L’information n’aurait pas dĂ» fuiter, celle-ci compromettant sĂ©rieusement l’enquĂȘte selon le parquet de Paris.

On a l’habitude, avec la douane, d’apprendre les saisies de stupĂ©fiants plusieurs jours, voire plusieurs semaines, aprĂšs les faits. Un dĂ©calage qui s’explique par les besoins de l’enquĂȘte, notamment lorsqu’il s’agit de cargaisons transportĂ©es par voie maritime devant ĂȘtre rĂ©cupĂ©rĂ©es par les trafiquants une fois arrivĂ©es Ă  bon port.

Pourtant Corinne Cleostrate de la DGDDI Ă©tait l’invitĂ©e du 13 h 00 de France 2, pour assurer des compĂ©tences douaniĂšres, de son savoir faire et de sa capacitĂ© de ciblage.

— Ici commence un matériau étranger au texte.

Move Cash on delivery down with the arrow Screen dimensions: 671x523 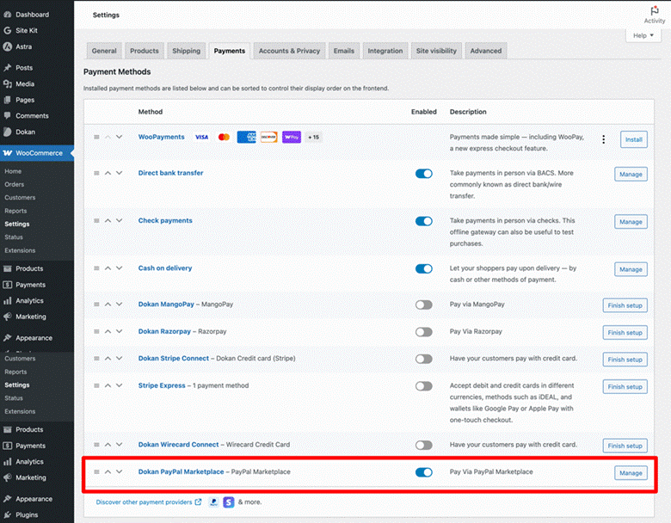120,268

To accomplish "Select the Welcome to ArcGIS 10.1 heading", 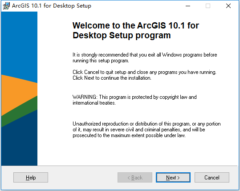I will 136,30.
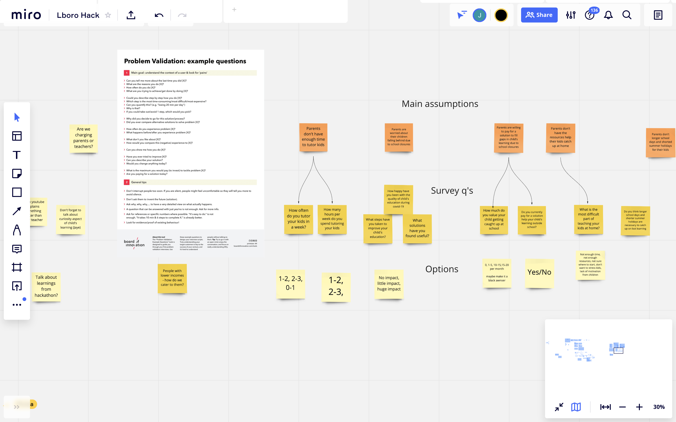Click the Share button
This screenshot has width=676, height=422.
(x=539, y=15)
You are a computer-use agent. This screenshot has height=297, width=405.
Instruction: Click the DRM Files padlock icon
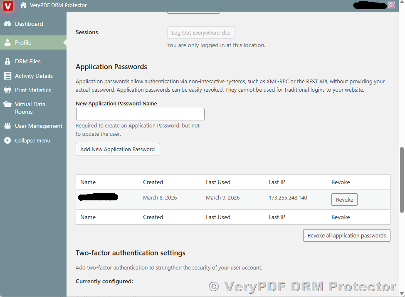pos(7,61)
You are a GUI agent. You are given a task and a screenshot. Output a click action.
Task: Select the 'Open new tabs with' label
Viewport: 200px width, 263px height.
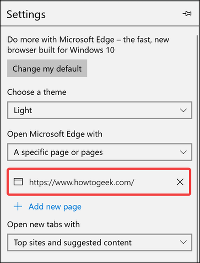pyautogui.click(x=43, y=225)
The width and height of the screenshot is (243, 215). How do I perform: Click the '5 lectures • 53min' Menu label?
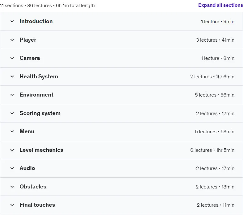point(215,132)
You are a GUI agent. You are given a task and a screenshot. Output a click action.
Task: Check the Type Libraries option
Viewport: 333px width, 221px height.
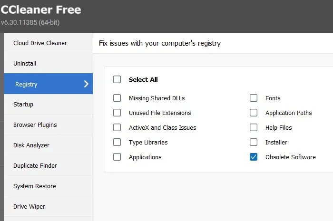117,142
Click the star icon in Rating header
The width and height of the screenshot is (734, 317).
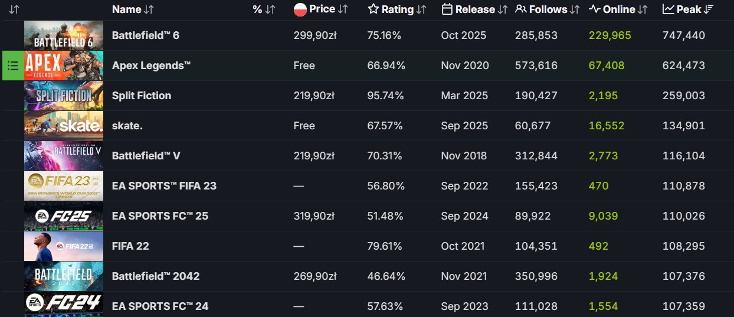tap(373, 9)
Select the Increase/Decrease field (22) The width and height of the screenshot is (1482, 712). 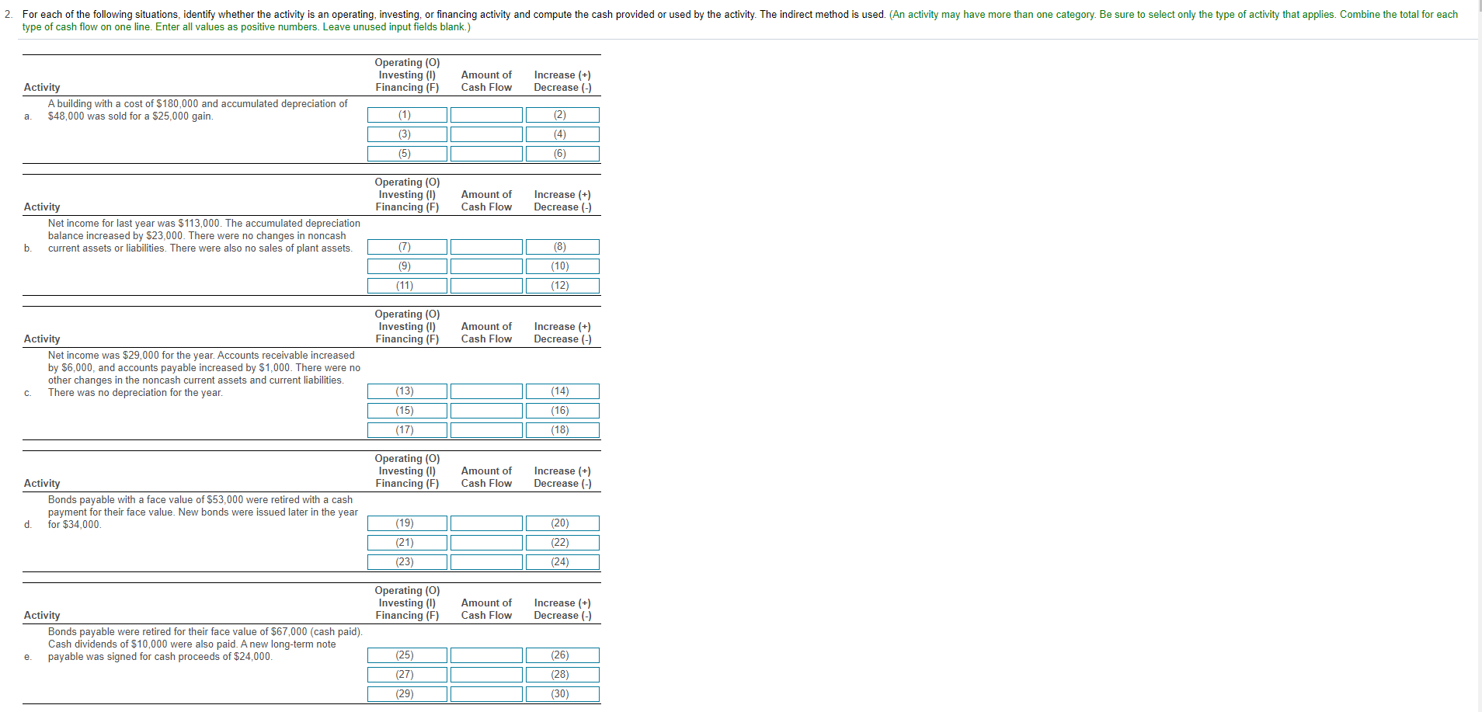pos(562,542)
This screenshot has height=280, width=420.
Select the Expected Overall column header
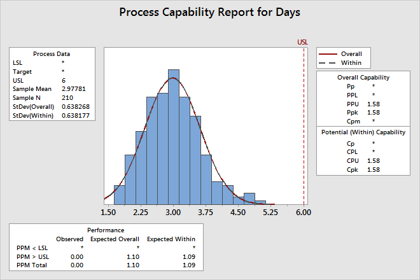pyautogui.click(x=115, y=239)
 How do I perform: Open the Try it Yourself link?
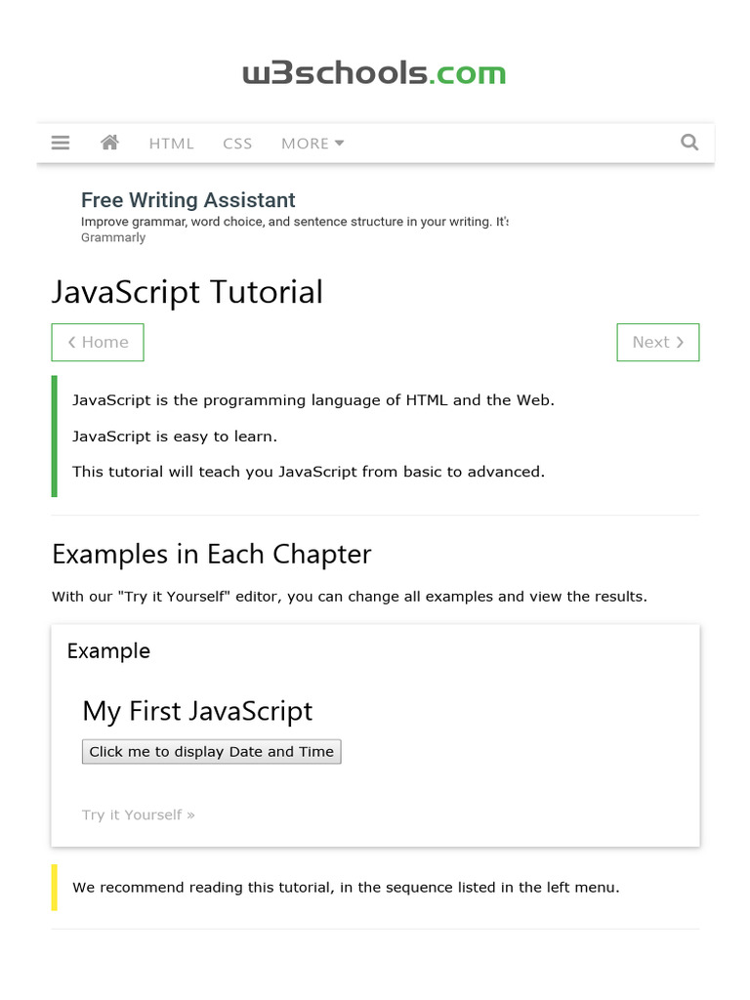139,814
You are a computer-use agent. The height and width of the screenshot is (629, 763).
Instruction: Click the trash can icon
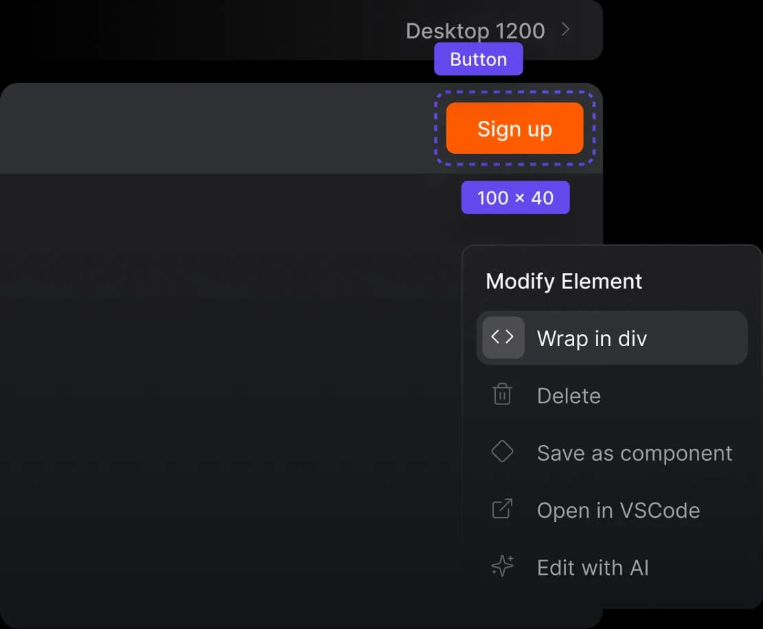coord(502,395)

Elle aura seulement oublier de parler des remontĂ©es d’informations par des agents infiltrĂ©s qui trĂšs souvent permettent ces importantes saisies douaniĂšres.

Elle n’a pu venir sur ce plateau sans l’aval de Florian Colas.

Alors, petit rappel Ă  l’exĂ©cutif de l’existence de la Douane?

Ce mercredi, le dossier de « trĂšs sensible » et  toutes les informations concernant la saisie sont encore « sous embargo ».

Le parquet de Paris a reconnu que « la divulgation » de la saisie « obĂšre sĂ©rieusement les chances de succĂšs » de l’enquĂȘte de la Junalco.